I have got to be honest, I rarely buy print copies of newspapers these days anymore. Living in Canada, I have difficulty justifying shelling out cash for the local papers, the quality of most of them is plain inferior to what is available free of charge on the web elsewhere. It's also unclear whether they contribute to national debate as much as they used to (after all, web based media are also capable of achieving this feast).
However, when I look carefully at how I interact with internet based news organisations' sites, I notice that, truth be told, essentially I am a free-rider. The superb (to my mind unique in terms of quality) BBC site, for instance is paid for by UK based TV license payers (ie tax payers) who have no choice but to pay their annual fee to support the BBC. While I am grateful to them, truth be told, I should probably pay towards maintaining that great source of high-quality news content that this site is. Equally, I doubt the South Africa based Mail& Guardian makes money from its fairly comprehensive site. There I am, a reasonably well-off developed world dweller, sucking up free news content produced in the developing world (fair enough, South Africa isn't as poor as its townships suggest, but still, you get the drift). Equally, the millions of Jamaican expatriates that read the Jamaican Gleaner newspaper to find out what's going on 'at home' do not pay the paper's proprietor anything for using the news content provided there free of charge to them via the internet. Mind you, the paper sucks so badly that it would probably never succeed if it decided to charge its internet based readers, but who knows...
I can't help but think that sadly Rupert Murdoch is right-on when he tries to get people to pay for news content on the News Corporation's website.
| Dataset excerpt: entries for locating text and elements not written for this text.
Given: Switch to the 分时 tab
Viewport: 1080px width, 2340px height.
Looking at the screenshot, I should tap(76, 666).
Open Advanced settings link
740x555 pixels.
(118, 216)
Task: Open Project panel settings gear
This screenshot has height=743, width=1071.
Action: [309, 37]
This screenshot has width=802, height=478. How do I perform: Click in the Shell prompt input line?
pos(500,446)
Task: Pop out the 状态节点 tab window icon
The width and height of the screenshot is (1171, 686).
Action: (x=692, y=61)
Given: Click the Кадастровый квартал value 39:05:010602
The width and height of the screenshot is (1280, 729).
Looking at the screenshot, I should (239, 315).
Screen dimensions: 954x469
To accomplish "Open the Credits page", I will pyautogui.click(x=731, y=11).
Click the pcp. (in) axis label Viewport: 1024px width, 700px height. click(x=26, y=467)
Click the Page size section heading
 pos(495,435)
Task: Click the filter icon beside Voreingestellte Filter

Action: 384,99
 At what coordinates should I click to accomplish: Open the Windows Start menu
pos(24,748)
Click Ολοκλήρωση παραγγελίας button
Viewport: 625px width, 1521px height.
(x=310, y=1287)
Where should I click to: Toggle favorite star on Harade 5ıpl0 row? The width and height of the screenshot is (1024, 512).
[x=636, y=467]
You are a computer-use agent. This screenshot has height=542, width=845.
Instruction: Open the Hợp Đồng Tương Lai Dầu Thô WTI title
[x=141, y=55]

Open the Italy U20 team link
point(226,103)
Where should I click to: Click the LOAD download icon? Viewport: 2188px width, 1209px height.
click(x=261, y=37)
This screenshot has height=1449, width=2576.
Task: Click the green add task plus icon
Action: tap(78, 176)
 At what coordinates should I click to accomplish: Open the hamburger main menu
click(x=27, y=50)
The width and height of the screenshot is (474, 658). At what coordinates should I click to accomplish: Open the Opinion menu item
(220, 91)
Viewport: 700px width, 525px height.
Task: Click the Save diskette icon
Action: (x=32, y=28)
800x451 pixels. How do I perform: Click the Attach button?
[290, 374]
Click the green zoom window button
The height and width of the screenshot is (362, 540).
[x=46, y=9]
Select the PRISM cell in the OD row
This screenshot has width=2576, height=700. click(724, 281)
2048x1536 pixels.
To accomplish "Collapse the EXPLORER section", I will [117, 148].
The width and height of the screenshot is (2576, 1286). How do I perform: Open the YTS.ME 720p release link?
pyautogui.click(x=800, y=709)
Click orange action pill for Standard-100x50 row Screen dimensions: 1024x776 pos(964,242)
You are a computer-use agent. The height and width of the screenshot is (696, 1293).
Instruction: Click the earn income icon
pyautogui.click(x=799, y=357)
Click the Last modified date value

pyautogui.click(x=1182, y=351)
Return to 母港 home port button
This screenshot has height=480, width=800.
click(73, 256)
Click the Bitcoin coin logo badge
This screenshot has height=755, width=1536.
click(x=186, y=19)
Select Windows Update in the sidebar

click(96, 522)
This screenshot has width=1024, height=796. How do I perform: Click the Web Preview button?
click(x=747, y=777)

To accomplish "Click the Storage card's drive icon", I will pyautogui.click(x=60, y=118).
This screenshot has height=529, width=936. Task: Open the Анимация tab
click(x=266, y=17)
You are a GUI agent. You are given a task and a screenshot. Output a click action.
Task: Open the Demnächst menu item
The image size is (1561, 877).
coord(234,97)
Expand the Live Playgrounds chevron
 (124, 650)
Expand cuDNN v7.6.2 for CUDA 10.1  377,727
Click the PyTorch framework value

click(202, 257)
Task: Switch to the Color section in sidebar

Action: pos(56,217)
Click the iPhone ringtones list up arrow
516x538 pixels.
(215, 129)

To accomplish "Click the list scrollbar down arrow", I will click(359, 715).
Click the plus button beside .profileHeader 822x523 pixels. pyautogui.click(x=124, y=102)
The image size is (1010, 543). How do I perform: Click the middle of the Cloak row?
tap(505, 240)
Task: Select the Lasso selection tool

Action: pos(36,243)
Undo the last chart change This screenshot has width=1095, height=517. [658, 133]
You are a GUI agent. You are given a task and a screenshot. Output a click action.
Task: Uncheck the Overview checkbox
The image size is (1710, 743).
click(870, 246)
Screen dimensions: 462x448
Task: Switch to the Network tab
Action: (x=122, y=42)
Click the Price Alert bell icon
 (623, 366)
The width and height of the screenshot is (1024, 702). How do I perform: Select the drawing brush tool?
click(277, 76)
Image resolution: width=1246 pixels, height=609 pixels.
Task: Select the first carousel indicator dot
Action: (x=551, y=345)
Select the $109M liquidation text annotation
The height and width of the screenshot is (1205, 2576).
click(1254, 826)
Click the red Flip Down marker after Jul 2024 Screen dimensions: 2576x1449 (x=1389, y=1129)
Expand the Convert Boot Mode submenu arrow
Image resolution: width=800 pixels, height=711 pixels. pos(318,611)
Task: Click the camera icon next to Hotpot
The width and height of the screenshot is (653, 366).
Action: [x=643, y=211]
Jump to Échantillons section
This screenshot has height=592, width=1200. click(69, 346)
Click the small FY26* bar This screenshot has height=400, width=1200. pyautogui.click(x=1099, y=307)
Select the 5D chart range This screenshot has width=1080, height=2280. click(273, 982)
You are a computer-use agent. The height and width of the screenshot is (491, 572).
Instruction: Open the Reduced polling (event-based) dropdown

As it happens, in my world News Corporation companies do not produce news, they generate reactionary propaganda, so I won't frequent their 'news' websites anymore in the future than I have done in the past. It's bad enough that I can't prevent Fox 'news' flooding into my home thru my cable provider's pre-packaged content delivery. However, if the BBC ever decided to charge a nominal fee for access to its internet news sites, I would almost certainly pay up.
The only disadvantage I see of this is that once the commercial access walls have gone up, there will be so much less news available, because the content will once again become proprietory in nature. Still, to assume that somehow large news sites could survive simply based on advertising revenue seems naive. When - if ever - have you clicked thru to one of the advertisers' sites? I think I may have done so 10 or 20 times over the last decade...
Any views on this anyone? My main concern is not that one would have to pay, as I said, I think we should begin paying for news content currently provided free of charge on the web. No, my main concern is that once we start paying we will ironically also receive access to much less information than we currently have. That surely is a regressive step.